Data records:
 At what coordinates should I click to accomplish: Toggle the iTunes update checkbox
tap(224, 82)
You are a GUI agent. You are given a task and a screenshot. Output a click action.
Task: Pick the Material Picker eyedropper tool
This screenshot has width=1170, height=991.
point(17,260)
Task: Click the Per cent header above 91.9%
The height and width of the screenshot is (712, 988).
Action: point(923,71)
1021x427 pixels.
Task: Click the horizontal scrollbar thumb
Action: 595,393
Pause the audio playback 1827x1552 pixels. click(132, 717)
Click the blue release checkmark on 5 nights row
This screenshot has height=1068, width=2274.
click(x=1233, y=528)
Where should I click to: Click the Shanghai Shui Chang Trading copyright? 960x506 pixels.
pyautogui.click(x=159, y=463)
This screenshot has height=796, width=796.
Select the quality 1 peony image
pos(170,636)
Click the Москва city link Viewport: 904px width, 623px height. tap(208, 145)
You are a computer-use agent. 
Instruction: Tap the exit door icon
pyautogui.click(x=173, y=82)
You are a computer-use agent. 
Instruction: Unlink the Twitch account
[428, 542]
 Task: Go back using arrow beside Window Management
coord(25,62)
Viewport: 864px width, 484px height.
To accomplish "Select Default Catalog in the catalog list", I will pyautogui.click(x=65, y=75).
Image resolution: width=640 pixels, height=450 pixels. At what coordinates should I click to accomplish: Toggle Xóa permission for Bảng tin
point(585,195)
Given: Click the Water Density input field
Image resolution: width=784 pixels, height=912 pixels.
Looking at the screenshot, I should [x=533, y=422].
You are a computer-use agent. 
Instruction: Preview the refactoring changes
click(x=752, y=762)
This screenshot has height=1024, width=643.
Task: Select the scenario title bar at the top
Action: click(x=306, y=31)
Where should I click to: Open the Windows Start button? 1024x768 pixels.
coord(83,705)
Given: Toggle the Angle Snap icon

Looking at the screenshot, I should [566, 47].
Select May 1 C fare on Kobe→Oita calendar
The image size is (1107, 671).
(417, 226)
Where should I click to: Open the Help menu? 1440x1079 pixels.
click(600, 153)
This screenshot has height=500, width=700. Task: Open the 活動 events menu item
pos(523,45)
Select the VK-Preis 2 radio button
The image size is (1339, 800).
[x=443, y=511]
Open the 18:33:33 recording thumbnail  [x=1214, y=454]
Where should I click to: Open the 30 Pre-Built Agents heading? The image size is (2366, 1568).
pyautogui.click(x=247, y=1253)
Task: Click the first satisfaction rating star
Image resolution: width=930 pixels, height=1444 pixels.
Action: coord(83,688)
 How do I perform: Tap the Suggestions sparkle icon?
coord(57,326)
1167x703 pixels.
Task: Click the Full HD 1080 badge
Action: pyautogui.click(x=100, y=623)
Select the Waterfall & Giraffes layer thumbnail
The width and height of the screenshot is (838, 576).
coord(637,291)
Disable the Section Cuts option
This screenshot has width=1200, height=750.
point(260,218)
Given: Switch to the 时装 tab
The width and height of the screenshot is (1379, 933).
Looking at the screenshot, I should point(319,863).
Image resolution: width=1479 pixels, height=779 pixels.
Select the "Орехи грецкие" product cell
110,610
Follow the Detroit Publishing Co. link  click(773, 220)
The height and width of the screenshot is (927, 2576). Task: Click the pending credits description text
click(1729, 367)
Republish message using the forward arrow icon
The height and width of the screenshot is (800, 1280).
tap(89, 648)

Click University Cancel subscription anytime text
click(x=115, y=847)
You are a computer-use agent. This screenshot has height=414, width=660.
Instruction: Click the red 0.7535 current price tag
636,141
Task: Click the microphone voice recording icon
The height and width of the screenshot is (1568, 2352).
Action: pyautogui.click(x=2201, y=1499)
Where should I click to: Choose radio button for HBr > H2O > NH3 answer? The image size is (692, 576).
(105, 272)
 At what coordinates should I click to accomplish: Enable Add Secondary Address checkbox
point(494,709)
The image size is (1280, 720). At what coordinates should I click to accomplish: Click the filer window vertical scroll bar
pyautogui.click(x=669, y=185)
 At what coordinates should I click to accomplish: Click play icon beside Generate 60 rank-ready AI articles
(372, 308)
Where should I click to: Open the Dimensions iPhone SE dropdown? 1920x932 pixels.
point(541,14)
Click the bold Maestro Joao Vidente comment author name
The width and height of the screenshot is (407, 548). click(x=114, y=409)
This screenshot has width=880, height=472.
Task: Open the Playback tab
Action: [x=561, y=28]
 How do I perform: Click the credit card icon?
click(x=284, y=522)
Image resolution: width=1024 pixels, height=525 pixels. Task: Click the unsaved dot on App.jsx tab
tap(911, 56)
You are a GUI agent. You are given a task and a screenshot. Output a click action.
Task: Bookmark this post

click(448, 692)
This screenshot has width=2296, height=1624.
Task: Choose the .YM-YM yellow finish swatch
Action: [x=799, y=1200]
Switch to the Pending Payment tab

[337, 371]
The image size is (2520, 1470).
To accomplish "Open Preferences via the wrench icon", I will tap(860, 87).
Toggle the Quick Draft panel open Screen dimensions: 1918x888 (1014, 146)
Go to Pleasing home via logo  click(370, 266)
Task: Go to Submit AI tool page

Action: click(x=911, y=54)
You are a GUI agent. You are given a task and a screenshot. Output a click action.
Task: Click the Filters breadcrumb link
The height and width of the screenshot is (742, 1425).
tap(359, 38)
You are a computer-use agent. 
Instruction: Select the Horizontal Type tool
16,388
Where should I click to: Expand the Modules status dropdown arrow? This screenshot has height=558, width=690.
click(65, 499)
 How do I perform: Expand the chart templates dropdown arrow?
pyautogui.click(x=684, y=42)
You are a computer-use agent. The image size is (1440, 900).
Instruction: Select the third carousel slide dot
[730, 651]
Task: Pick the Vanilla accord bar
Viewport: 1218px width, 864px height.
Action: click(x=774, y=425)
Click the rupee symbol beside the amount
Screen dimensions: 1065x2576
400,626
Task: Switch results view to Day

● **REQUIRED TASK**:
Please duplicate the lines from the records above, starting at the line containing "Click the Москва" and ending at the line containing "Action: click(x=306, y=31)", with both of those lines included.

● **WRITTEN RESPONSE**:
Click the Москва city link Viewport: 904px width, 623px height. tap(208, 145)
You are a computer-use agent. 
Instruction: Tap the exit door icon
pyautogui.click(x=173, y=82)
You are a computer-use agent. 
Instruction: Unlink the Twitch account
[428, 542]
 Task: Go back using arrow beside Window Management
coord(25,62)
Viewport: 864px width, 484px height.
To accomplish "Select Default Catalog in the catalog list", I will pyautogui.click(x=65, y=75).
Image resolution: width=640 pixels, height=450 pixels. At what coordinates should I click to accomplish: Toggle Xóa permission for Bảng tin
point(585,195)
Given: Click the Water Density input field
Image resolution: width=784 pixels, height=912 pixels.
Looking at the screenshot, I should [x=533, y=422].
You are a computer-use agent. 
Instruction: Preview the refactoring changes
click(x=752, y=762)
This screenshot has height=1024, width=643.
Task: Select the scenario title bar at the top
Action: click(x=306, y=31)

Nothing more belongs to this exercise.